> [YOUR INSTRUCTIONS]
Wherever a line of the records contains "screenshot", copy that line.

> [DATA LISTING]
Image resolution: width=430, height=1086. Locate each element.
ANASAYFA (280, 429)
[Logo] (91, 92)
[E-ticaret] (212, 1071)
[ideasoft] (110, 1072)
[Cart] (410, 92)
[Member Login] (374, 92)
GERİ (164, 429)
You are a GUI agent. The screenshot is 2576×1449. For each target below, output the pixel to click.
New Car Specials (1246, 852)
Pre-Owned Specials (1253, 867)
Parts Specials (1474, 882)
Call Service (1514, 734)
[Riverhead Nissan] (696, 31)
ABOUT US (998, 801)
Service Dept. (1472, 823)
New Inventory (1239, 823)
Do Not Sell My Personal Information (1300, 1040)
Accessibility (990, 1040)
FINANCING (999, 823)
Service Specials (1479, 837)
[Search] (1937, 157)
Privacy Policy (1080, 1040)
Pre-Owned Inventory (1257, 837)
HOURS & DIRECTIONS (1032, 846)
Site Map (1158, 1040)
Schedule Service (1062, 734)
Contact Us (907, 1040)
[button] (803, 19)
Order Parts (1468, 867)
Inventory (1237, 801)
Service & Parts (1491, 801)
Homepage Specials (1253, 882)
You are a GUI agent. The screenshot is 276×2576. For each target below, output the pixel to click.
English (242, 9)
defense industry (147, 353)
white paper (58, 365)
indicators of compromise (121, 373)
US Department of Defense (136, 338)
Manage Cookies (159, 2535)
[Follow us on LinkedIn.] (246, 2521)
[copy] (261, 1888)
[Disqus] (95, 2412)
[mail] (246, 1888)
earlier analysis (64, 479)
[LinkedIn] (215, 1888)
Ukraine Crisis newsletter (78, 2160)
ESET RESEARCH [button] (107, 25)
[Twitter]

> [RESPONSE TO THE EXERCISE]
You are a GUI agent. The screenshot is 2576×1449. For each target below, output the pixel to click.
You are a GUI agent. The screenshot is 276×2576. For each target below, output the pixel to click.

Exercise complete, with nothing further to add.